From the records below, transcribe exactly the lines that begin at the line with "1568x764 pixels." and end at the line with "has height=772, width=1568.", both included.

[EXERCISE INPUTS — start]

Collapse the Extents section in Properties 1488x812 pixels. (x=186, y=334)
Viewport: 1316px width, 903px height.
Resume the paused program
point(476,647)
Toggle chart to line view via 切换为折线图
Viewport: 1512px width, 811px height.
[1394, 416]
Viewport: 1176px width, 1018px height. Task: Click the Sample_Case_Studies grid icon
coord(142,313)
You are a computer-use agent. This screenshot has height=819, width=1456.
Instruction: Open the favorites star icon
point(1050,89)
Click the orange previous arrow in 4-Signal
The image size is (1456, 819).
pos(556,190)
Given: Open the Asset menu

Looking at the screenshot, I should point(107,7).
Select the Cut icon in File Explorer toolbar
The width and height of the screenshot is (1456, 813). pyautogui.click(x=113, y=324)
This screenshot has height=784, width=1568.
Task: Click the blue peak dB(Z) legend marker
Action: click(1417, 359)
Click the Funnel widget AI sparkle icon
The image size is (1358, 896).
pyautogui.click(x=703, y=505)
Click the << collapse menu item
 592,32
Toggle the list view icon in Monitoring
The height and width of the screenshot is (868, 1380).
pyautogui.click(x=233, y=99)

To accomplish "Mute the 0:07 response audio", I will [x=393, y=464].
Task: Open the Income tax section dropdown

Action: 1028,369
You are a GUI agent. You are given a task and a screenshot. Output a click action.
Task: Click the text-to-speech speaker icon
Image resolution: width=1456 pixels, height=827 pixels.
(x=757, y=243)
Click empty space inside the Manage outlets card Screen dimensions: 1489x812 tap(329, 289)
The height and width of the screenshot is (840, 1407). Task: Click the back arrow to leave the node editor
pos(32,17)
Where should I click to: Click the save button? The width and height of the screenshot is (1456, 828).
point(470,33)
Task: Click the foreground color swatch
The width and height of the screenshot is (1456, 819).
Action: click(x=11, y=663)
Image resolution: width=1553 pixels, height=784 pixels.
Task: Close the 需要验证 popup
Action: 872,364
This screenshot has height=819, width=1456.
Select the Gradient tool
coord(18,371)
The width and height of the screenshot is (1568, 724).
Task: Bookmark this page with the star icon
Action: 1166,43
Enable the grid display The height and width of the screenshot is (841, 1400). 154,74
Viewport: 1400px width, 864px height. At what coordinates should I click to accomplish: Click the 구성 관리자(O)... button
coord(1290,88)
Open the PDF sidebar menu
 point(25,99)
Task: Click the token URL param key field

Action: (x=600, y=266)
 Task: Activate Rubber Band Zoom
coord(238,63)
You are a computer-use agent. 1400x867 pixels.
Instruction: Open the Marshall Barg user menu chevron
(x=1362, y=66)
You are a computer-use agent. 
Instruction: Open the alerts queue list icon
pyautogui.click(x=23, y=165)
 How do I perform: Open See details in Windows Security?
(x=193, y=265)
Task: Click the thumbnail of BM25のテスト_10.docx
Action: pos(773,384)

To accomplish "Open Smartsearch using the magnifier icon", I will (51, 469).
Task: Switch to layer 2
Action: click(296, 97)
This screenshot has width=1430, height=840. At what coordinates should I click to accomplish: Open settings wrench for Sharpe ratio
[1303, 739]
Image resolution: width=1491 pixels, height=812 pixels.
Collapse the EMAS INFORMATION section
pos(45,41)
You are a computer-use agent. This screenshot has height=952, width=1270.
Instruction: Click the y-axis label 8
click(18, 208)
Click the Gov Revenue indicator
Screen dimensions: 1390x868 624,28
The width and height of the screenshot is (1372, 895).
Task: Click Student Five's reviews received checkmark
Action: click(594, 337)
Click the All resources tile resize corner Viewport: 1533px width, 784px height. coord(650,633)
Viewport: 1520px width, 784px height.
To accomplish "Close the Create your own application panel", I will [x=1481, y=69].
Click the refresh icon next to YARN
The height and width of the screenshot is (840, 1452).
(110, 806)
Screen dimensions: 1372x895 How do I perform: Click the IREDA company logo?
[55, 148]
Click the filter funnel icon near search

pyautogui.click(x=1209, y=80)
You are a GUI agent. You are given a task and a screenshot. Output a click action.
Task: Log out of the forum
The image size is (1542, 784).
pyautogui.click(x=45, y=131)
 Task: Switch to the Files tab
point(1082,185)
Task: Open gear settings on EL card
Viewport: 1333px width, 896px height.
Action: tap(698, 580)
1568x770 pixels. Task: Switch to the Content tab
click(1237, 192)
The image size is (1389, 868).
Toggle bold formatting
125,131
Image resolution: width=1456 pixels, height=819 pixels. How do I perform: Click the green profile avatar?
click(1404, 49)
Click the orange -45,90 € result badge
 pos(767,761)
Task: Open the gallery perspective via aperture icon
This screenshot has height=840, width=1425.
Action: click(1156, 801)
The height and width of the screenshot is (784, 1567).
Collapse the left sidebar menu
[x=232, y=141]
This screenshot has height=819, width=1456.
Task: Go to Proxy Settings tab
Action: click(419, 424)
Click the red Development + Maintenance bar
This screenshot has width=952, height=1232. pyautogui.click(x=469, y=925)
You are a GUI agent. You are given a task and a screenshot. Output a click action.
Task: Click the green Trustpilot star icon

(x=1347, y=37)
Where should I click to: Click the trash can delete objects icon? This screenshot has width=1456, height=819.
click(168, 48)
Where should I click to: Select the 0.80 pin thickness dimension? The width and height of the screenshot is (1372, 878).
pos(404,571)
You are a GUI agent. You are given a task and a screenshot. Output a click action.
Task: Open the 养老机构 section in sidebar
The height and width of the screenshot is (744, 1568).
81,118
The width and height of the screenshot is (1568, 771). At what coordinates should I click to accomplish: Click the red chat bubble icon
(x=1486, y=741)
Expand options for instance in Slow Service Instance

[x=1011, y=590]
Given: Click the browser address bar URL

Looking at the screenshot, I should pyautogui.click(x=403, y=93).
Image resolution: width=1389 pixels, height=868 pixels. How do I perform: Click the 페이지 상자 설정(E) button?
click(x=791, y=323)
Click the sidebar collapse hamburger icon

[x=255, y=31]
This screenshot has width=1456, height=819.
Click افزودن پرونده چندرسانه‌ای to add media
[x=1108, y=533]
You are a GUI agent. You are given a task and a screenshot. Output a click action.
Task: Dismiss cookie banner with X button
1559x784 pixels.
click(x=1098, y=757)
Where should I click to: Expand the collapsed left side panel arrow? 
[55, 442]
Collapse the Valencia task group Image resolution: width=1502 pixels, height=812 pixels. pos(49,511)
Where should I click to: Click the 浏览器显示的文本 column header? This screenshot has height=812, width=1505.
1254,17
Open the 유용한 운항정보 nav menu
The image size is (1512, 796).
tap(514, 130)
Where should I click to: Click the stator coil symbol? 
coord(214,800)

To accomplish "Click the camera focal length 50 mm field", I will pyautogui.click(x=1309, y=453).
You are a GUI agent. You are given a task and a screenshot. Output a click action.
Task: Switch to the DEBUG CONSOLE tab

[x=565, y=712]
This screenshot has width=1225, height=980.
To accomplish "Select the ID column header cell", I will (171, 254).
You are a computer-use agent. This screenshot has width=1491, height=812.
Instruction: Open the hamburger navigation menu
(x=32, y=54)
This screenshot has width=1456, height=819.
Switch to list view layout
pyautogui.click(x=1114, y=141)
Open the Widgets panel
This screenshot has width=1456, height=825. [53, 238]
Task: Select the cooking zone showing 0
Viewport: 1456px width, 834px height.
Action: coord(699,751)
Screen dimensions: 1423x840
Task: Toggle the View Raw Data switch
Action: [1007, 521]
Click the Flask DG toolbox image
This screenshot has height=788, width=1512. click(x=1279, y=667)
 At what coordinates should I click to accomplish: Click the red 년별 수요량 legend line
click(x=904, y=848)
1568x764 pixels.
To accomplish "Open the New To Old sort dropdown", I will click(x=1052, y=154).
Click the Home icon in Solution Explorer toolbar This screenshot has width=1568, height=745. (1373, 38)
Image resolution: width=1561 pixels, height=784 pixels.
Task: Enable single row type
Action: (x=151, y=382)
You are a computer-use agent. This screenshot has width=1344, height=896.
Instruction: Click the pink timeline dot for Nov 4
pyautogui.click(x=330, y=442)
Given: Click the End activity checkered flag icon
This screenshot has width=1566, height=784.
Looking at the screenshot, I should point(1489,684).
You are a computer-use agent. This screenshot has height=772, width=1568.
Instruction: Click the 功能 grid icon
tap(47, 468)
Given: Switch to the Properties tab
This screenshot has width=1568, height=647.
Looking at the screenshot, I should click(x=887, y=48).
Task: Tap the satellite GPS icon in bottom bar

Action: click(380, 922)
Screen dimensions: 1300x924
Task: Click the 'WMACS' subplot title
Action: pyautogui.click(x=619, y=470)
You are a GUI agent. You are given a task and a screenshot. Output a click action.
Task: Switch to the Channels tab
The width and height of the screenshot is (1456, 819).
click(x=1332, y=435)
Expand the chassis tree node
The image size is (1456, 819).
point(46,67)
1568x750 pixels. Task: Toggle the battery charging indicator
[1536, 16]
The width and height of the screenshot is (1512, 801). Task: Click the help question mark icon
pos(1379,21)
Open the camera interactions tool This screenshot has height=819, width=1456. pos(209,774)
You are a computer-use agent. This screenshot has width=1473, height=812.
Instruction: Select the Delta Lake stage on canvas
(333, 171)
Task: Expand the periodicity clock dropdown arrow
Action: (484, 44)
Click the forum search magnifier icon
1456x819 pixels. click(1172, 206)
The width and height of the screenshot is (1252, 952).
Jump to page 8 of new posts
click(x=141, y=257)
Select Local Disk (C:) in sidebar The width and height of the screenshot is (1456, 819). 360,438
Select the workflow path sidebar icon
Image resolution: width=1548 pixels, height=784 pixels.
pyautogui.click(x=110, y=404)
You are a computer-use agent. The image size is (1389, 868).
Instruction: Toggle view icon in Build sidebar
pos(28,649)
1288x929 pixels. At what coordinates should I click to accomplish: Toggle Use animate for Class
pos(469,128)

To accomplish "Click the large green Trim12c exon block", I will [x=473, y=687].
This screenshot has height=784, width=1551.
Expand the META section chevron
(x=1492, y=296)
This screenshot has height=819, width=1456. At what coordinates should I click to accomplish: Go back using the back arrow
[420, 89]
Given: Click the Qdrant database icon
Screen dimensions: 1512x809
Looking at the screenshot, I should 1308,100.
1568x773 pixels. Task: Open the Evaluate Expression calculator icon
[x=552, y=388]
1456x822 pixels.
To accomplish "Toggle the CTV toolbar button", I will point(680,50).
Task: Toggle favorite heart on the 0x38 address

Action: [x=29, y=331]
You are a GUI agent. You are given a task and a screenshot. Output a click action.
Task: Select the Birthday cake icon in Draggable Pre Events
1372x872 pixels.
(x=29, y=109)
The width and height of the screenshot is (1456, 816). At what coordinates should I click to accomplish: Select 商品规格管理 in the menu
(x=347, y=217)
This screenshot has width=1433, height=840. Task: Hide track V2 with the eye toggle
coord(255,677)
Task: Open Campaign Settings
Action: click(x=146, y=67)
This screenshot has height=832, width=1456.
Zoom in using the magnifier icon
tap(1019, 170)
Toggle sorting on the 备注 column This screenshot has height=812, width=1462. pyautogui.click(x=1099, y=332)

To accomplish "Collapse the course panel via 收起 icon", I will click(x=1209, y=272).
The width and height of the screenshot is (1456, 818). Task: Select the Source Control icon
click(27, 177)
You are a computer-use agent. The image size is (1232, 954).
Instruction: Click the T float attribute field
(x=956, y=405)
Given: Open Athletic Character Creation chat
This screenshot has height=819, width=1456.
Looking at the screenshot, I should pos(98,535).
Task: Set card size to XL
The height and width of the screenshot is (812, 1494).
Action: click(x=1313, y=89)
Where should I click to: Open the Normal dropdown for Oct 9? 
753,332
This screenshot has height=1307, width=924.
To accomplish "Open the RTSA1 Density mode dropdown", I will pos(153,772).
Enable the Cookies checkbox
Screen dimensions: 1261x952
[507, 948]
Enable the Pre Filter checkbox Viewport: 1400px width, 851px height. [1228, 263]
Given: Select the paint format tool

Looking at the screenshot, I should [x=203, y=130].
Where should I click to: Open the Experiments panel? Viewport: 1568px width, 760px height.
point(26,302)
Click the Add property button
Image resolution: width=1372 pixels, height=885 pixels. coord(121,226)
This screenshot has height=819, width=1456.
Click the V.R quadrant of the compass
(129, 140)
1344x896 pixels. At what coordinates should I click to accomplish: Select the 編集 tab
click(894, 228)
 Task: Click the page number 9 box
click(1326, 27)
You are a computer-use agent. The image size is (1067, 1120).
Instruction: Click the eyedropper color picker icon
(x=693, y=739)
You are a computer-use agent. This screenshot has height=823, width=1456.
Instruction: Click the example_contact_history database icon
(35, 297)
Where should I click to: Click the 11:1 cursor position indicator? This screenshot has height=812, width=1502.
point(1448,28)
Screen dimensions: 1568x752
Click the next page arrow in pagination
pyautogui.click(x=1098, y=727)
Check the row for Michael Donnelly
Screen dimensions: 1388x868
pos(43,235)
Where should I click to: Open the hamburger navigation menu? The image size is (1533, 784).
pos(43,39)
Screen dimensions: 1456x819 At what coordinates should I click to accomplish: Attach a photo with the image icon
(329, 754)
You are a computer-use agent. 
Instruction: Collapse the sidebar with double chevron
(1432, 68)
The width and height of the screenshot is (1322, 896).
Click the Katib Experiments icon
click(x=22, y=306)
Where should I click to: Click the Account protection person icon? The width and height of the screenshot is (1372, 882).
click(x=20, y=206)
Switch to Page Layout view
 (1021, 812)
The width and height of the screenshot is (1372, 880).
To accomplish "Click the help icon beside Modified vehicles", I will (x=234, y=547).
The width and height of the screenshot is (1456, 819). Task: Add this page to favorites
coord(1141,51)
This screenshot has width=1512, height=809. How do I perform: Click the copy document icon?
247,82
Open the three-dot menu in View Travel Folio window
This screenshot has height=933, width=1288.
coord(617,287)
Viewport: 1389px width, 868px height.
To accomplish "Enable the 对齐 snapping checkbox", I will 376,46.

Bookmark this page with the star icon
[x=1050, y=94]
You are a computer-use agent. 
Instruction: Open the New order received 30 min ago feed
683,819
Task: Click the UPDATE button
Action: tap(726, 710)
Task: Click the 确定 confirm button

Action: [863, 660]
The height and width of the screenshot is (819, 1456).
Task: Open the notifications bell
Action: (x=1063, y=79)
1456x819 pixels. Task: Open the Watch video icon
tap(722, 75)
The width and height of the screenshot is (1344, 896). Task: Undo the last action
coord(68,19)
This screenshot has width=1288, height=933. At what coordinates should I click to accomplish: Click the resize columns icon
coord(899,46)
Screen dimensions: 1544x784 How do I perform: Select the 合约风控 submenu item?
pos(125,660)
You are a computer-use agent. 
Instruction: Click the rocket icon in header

[EXERCISE INPUTS — finish]

◆ OUTPUT OF THE TASK
1568x764 pixels.
To accomplish "Open the New To Old sort dropdown", I will click(x=1052, y=154).
Click the Home icon in Solution Explorer toolbar This screenshot has width=1568, height=745. (1373, 38)
Image resolution: width=1561 pixels, height=784 pixels.
Task: Enable single row type
Action: (x=151, y=382)
You are a computer-use agent. This screenshot has width=1344, height=896.
Instruction: Click the pink timeline dot for Nov 4
pyautogui.click(x=330, y=442)
Given: Click the End activity checkered flag icon
This screenshot has width=1566, height=784.
Looking at the screenshot, I should point(1489,684).
You are a computer-use agent. This screenshot has height=772, width=1568.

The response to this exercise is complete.